Background: To investigate feasibility of laparoscopic abdominoperineal resection with pelvic peritoneum closure (LAPR-PPC) for lower rectal cancer.
Methods: LAPR-PPC has been used for lower rectal cancer in our institution since 2014. In this study, we retrospectively analyzed the data from 86 patients who underwent LAPR-PPC and compared with the data from 96 patients who underwent laparoscopic APR without PPC (LAPR) from January 2013 to December 2018.
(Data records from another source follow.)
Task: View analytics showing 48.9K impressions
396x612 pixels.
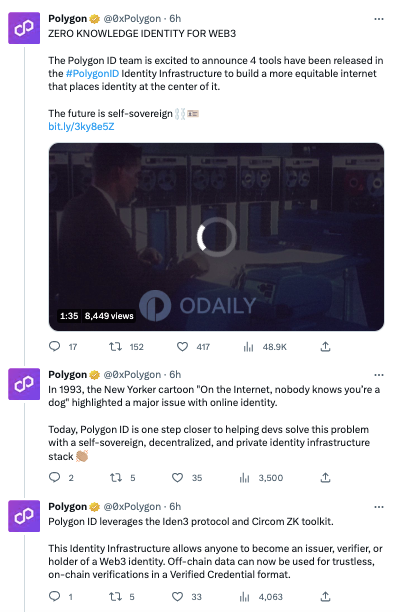Action: (249, 347)
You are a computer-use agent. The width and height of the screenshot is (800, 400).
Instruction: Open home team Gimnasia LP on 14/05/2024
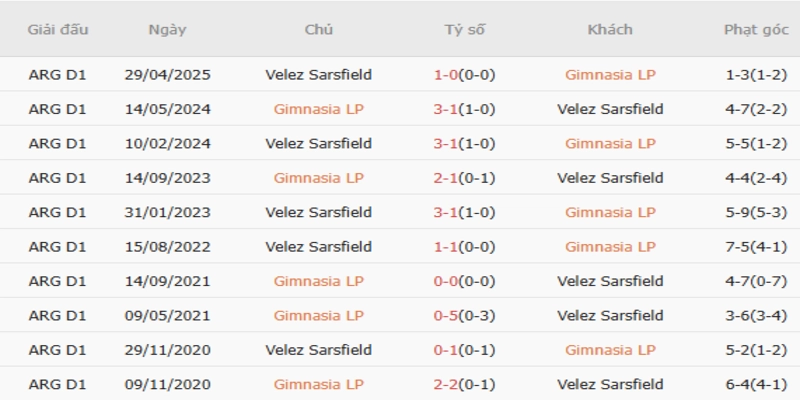point(319,109)
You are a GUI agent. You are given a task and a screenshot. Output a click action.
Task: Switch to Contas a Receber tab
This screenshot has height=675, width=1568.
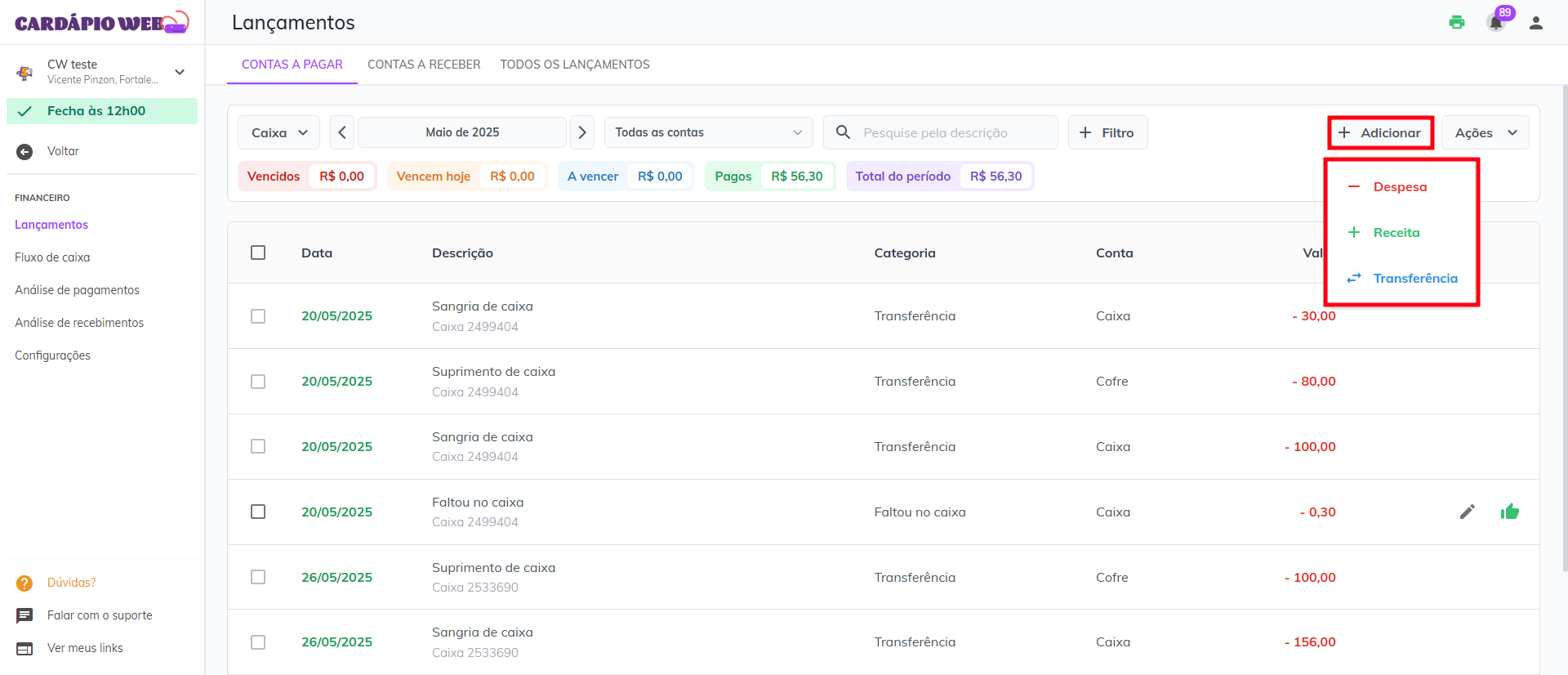pos(424,65)
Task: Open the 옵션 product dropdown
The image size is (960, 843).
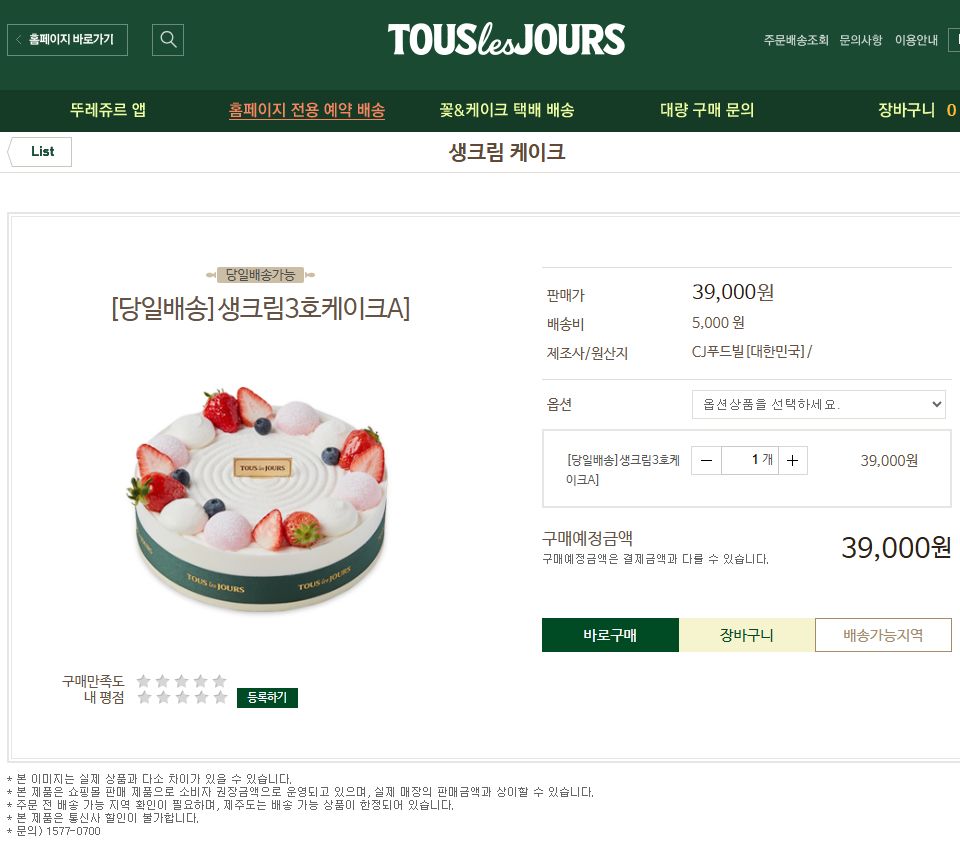Action: tap(819, 404)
Results: The rate of perineal surgical site infection (SSI) (18.75% (18/96) vs. 5.81% (5/86), p < 0.01), delayed (> 4 weeks) perineal healing (12.50% (12/96) vs. 3.49% (3/86), p = 0.027), ileus (7.29% (7/96) vs 1.16% (1/86), p = 0.044), and postoperative perineal hernia (PPH, 5.21% (5/96) vs. 0% (0/86), p = 0.032) were significantly lower in LAPR-PPC group than LAPR group. The patients in LAPR-PPC group had shorter hospitalization time (21.32 ± 11.95 days vs. 13.93 ± 11.51 days, p < 0.01).
Conclusions: PPC procedure enabled the reduction in perineal wound complications, ileus, PPH, and consequently shortened hospitalization time. LAPR-PPC is beneficial for the patients with lower rectal cancer.
Keywords: Abdominoperineal resection; Laparoscopic surgery; Lower rectal cancer; Pelvic peritoneum closure; Postoperative complications; Proctectomy.